# Keeping two Roos?



## Farm_mom (May 22, 2014)

Hi, I have ameraucanas I got in mid-May. At this point there are definitely some roosters. I have read that with this breed, if roosters have been raised together they tend to get along better and so you can sometimes have more than one in your flock. I am just wondering if anyone has experience with having more than one rooster together and what your experience was. I do realize that it is also dependent on the personality of the individual birds, but it's nice to hear first hand experience. Thanks!


----------



## robin416 (Sep 8, 2013)

Yep, its possible. I had three males living with my flock the past year. But my guys are all older so the young bird hormones are not raging as wildly. I currently have two boys living together in a pen.

Many show breeders keep their males in one pen until breeding season.


----------



## Fiere (Feb 26, 2014)

I have 7 breeding age roosters living together. The trick is to have enough hens to go round and cull ones that refuse to share their space.


----------



## powderhogg01 (Jun 4, 2013)

currently i have 2 roos becoming "men" and one real young roo. the young one gets pretty worked if i dont isolate him... the other two get along. one is an EE the other an orpington. the orpingtons name is the duke of errl, and he already runs the roost and yard. 
he reminds me of a wild turkey how he strums his wings and struts around.


----------



## nj2wv (Aug 27, 2013)

I have six and three of those were given to me. They get along fine as long as everyone keeps their place.


----------



## Farm_mom (May 22, 2014)

Thanks for sharing your experiences with roosters. It's very helpful to hear about how's it's worked out for others.


----------



## robin416 (Sep 8, 2013)

We're not saying its always possible but it is more often than you would think.


----------



## Farm_mom (May 22, 2014)

Yes, I realize that. It will depend on the birds personalities and behaviour. So far none have been particularly aggressive, but they are still young, I will see how it goes as the mature.


----------



## piglett (Jun 21, 2012)

if 2 cockerels grow up together it can work out fine

i had a problem only after i took one of my buff orpington roosters to class for a project i had (the rooster got loose in the classroom) 

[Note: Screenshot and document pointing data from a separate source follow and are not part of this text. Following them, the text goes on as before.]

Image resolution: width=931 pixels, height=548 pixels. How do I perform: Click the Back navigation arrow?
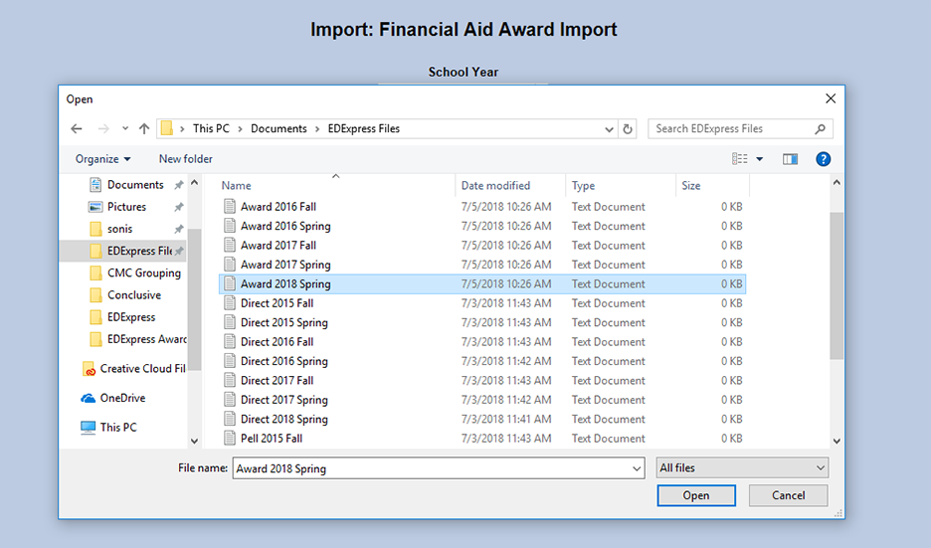77,128
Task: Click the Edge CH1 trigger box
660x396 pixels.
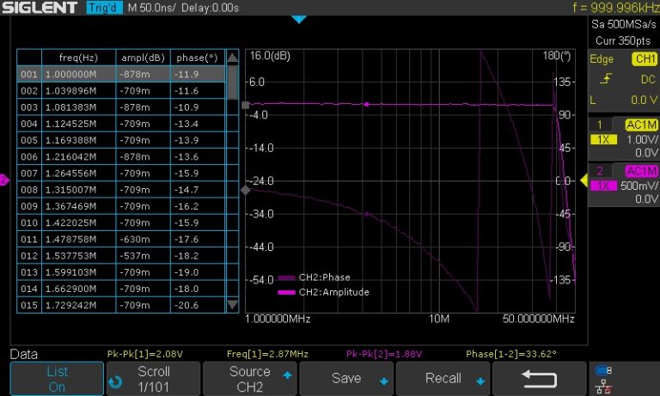Action: click(x=623, y=59)
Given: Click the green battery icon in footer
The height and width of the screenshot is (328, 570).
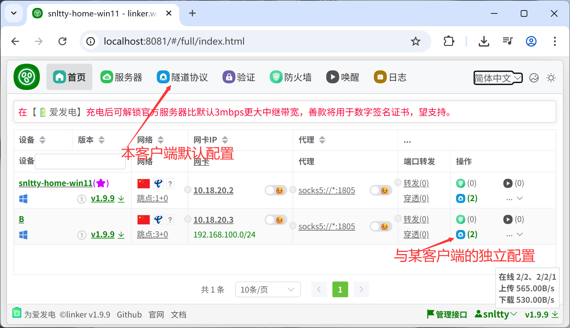Looking at the screenshot, I should click(x=17, y=313).
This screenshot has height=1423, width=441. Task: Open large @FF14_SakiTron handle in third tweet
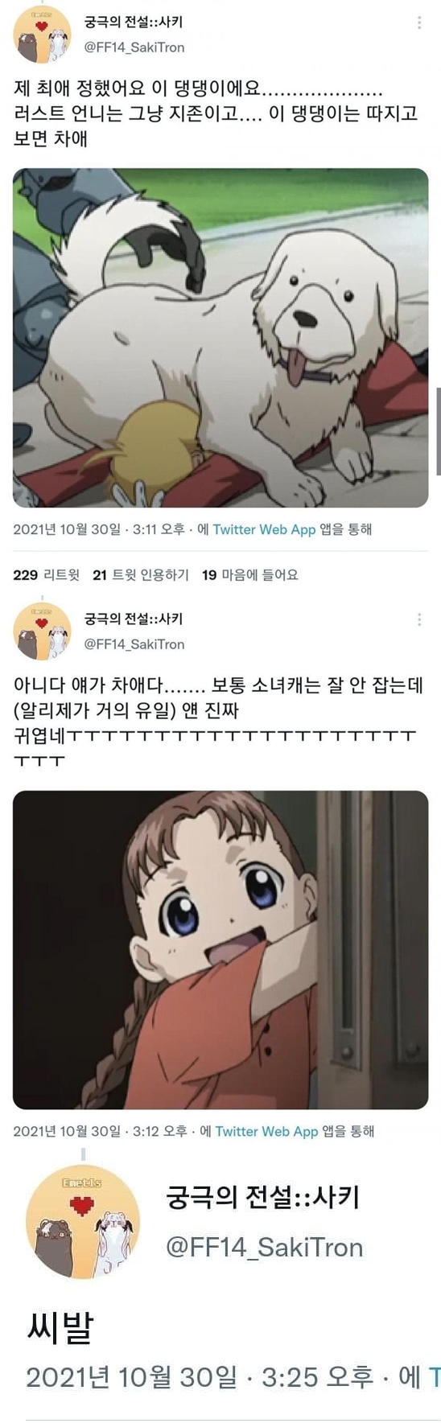pyautogui.click(x=265, y=1247)
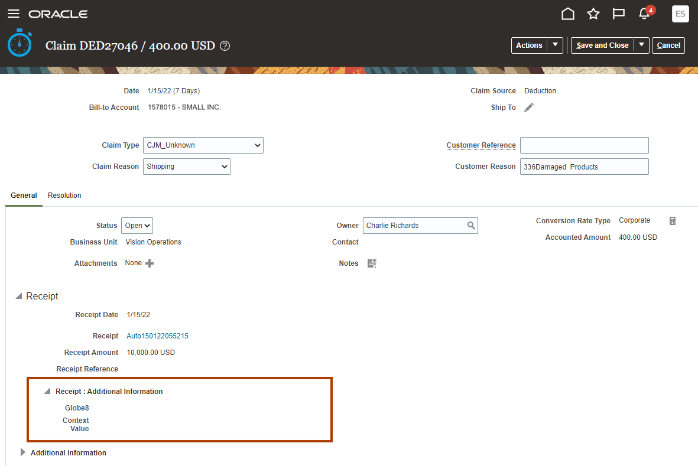
Task: Search for an Owner using the magnifier icon
Action: (x=471, y=225)
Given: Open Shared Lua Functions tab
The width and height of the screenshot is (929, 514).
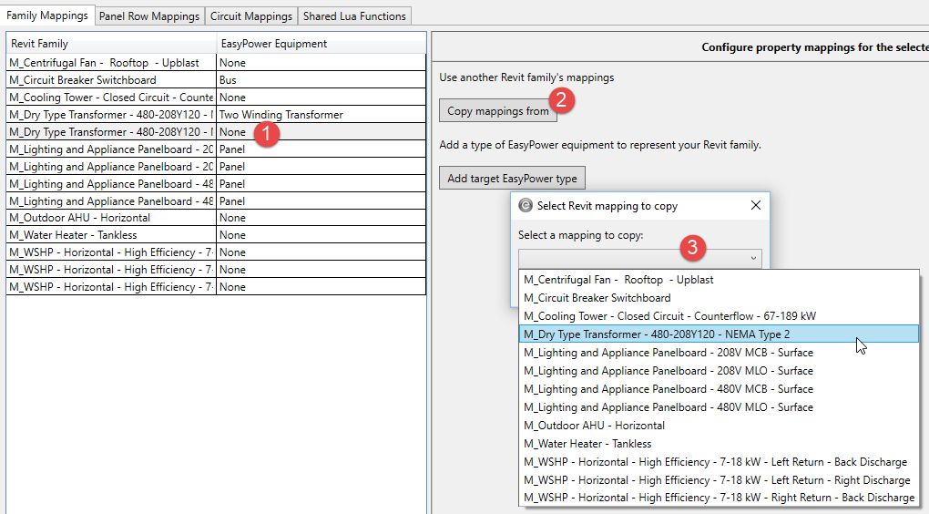Looking at the screenshot, I should click(355, 16).
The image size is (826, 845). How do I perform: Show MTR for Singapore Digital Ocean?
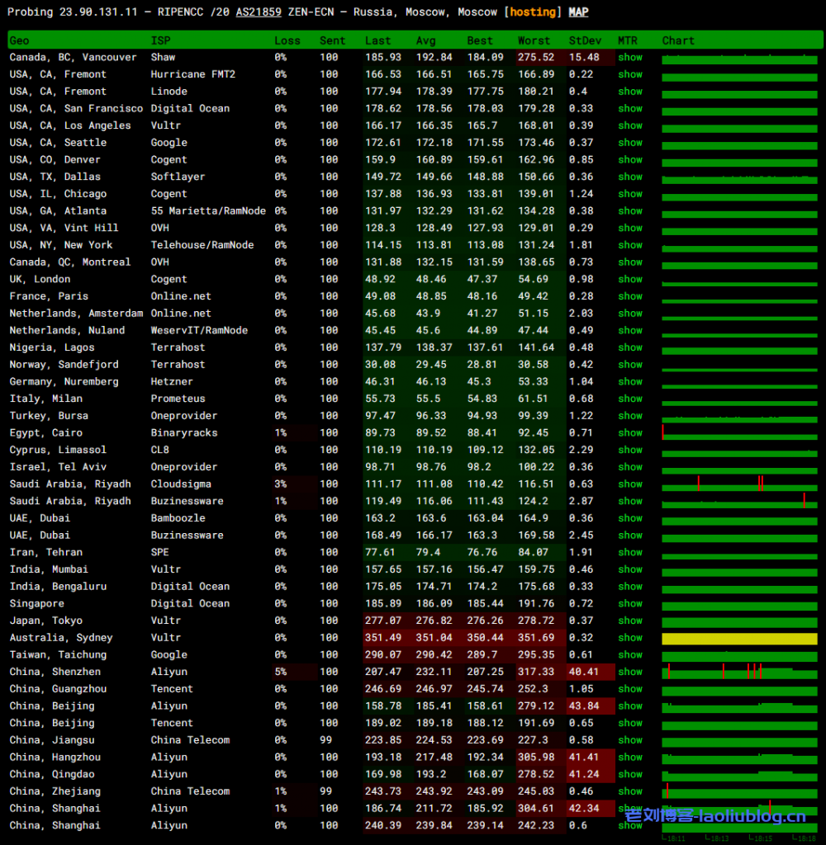pos(630,603)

when i returned with the "school rooster" the 2 got into it BAD

one lost the fight & his comb was all torn up & bloody

my wife applied lots of bluekote but we could never keep the 2 roosters together 

after that. so we ate the looser a few weeks later


----------



## Farm_mom (May 22, 2014)

Thanks for sharing your experience piglett!


----------



## piglett (Jun 21, 2012)

Farm_mom said:


> Thanks for sharing your experience piglett!


can we get a picture of the cockerels?


----------



## morgan320i (Jun 28, 2014)

I have two that never fight well that I have seen, but also raised together, one is more dominant but it's never more then a single peck,


----------



## Farm_mom (May 22, 2014)

piglett said:


> can we get a picture of the cockerels?


I will try to post some soon! I will be culling some of the roosters as I currently have too many from the straight run chicks. I will indicate who I am thinking about keeping.


----------



## Farm_mom (May 22, 2014)

morgan320i said:


> I have two that never fight well that I have seen, but also raised together, one is more dominant but it's never more then a single peck,


Thanks! I have one that seems to be dominant, he crows all day


----------



## piglett (Jun 21, 2012)

Farm_mom said:


> Thanks! I have one that seems to be dominant, he crows all day


i like to process the ones that crow too much


----------



## Farm_mom (May 22, 2014)

piglett said:


> i like to process the ones that crow too much


Haha! I don't mind the crowing but that guy is scheduled to be dinner, he has yellow legs which are unacceptable on an ameraucana! Oh and I got the roo pictures posted, I created a new thread.


----------